Journeyman – 24 – Lille – Walking on sunshine

This is one episode of a wider series. To instead start at episode one, please click here.

…and don’t it feel good!?

With the excitement of the UEFA Europa Conference League win behind us, Charli XCX waved off on a plane back to England and the dust settled on the 24/25 season; it was time to roll our sleeves up and look ahead to the 2025/26 campaign. It will be Lille’s first venture back into the Champions League since I’ve become manager. Would the European campaign be memorable? Domestically, could we go one step further and finally knock PSG off of their perch?

The financial gulf is beyond a joke. I finished 2nd in Ligue Un, and my sponsorship income is 7.3% of PSG’s. 7.3%!
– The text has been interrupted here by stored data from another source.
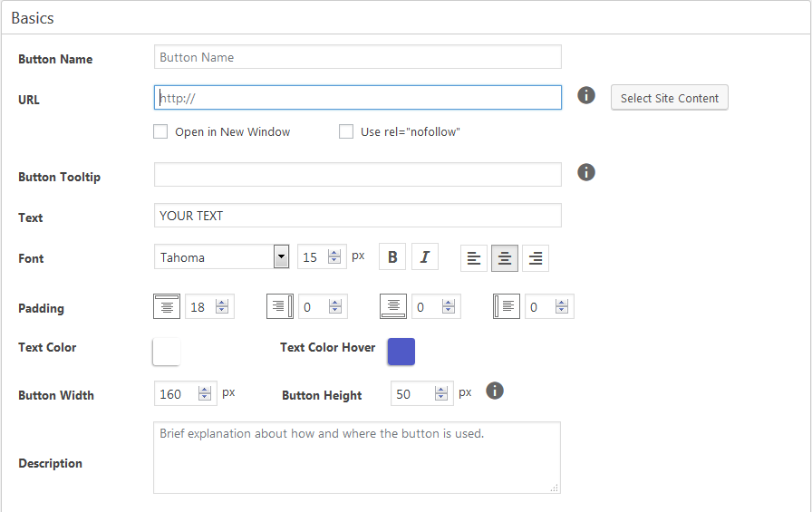The height and width of the screenshot is (512, 812).
Task: Click the info icon next to URL field
Action: pyautogui.click(x=586, y=95)
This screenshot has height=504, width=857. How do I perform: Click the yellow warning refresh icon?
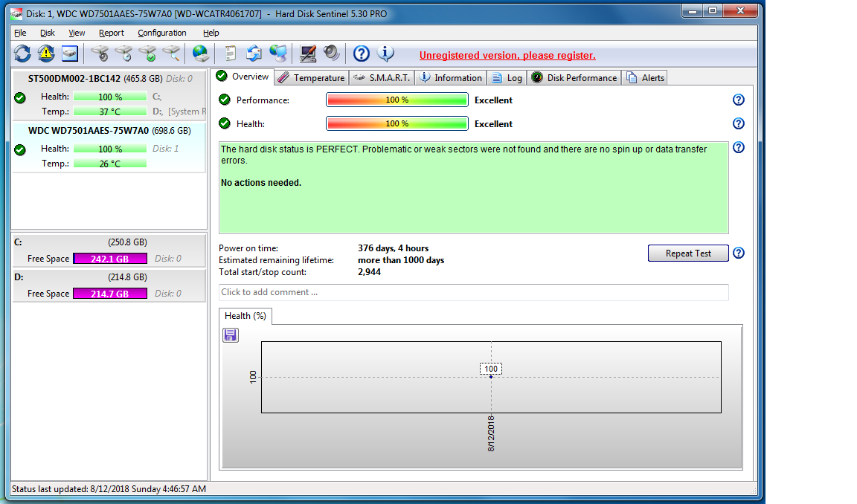coord(46,54)
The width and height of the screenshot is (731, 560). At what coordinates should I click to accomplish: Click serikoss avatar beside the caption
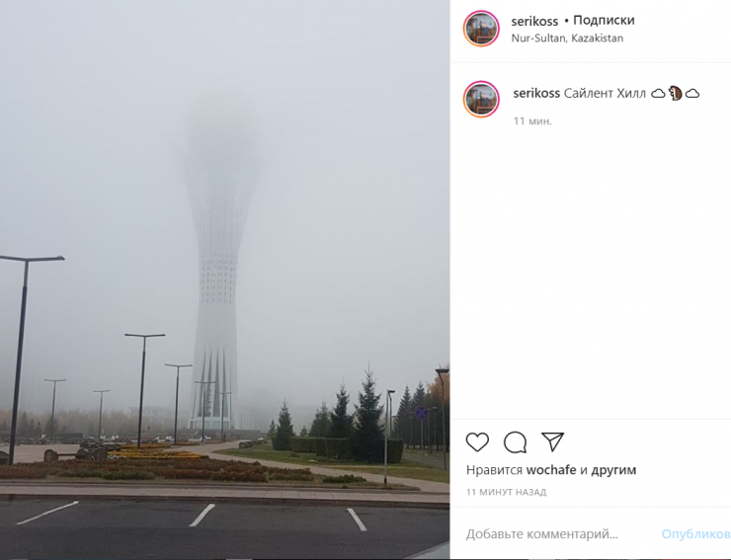click(x=481, y=99)
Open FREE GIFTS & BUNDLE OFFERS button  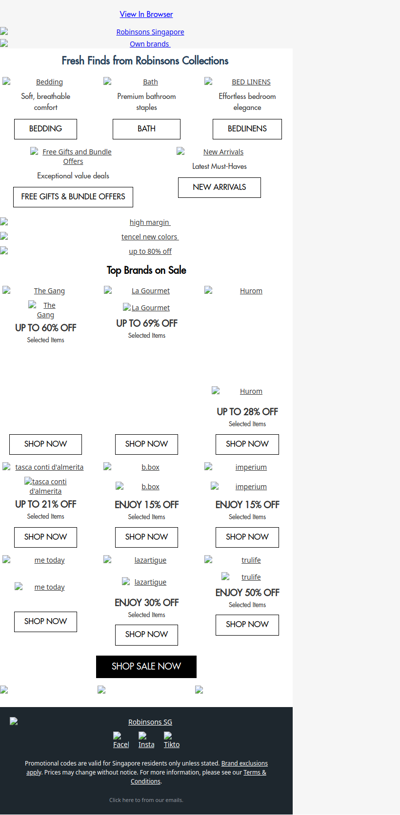73,197
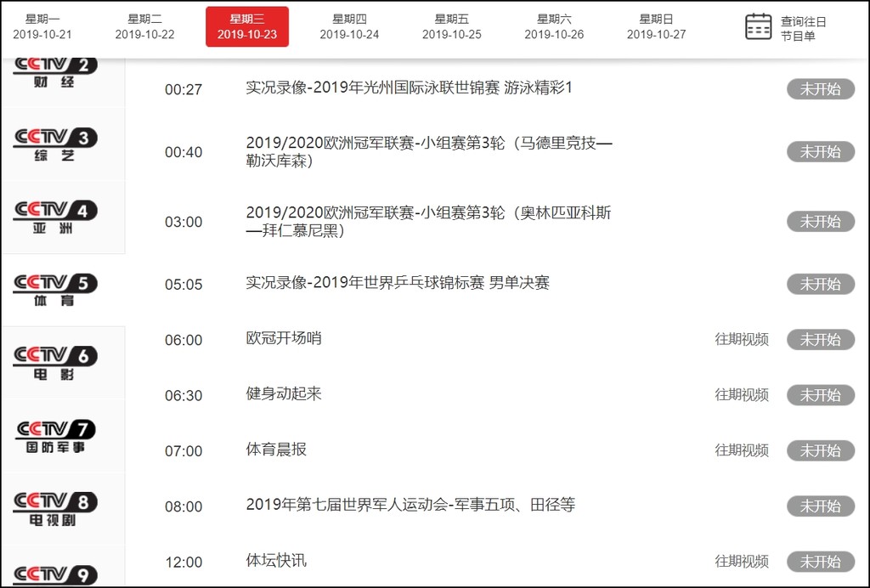Select the 星期四 2019-10-24 tab
Screen dimensions: 870x588
click(349, 27)
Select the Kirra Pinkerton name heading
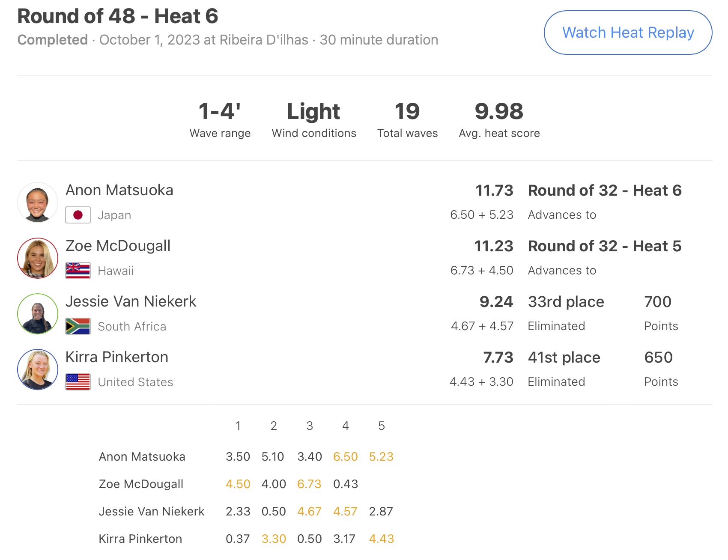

With a financial chasm of nearly £250million a year in sponsorship revenue difference alone, the gap between PSG and the rest of us has never been more evident.

The only way for us to get any closer to them than we did last year (we were second by 9 points) is not to slip up, ever. We must hope that PSG do (slip up) somewhere, and we perform admirably head to head. That’s forgetting how Lyon, Marseille and Monaco feel about fighting for second or third!

Let’s have a look at summer 2025 transfer business. We may not have the same clout as our rivals in Paris when the cheque book comes out, but we did have a bit of cash to spend, so what happened?

Firstly, let’s look at transfers away from the Stade Pierre Mauroy.

Christoph Baumgartner, 26, sold to Benevento, £5million.

Playing only 5 times in total (1 start), the Austrian attacking midfielder was always going to be a backup option for us, third in line for that number 10 spot after Yusuf Yazici and Hannibal Mejri. Had I thought that he was going to be required on so few occassions, I would not have brought him to Lille. Still, £5million for a player we didn’t need, who cost us £2.4million just twelve months earlier? I’ll take it.

Abdelhamid Aïssaoui, 20, sold to Rochdale, £11million.

Despite Aïssaoui’s clear potential, the fact is we do not play with wingers. Although it looks like he will become a fairly good player, he can’t really play anywhere in our 4-3-3. To get £11million from Championship side Rochdale was quite a fee to rake in for a player who came through the youth system and who’s only competitive football came in the form of two loan spells away from the club. Yes, Abdelhamid may go on to become a star elsewhere, but he would not have fitted in with how we like to play (and I have no idea how to pronounce his surname), so it was better to let him go permanently than delay his career development.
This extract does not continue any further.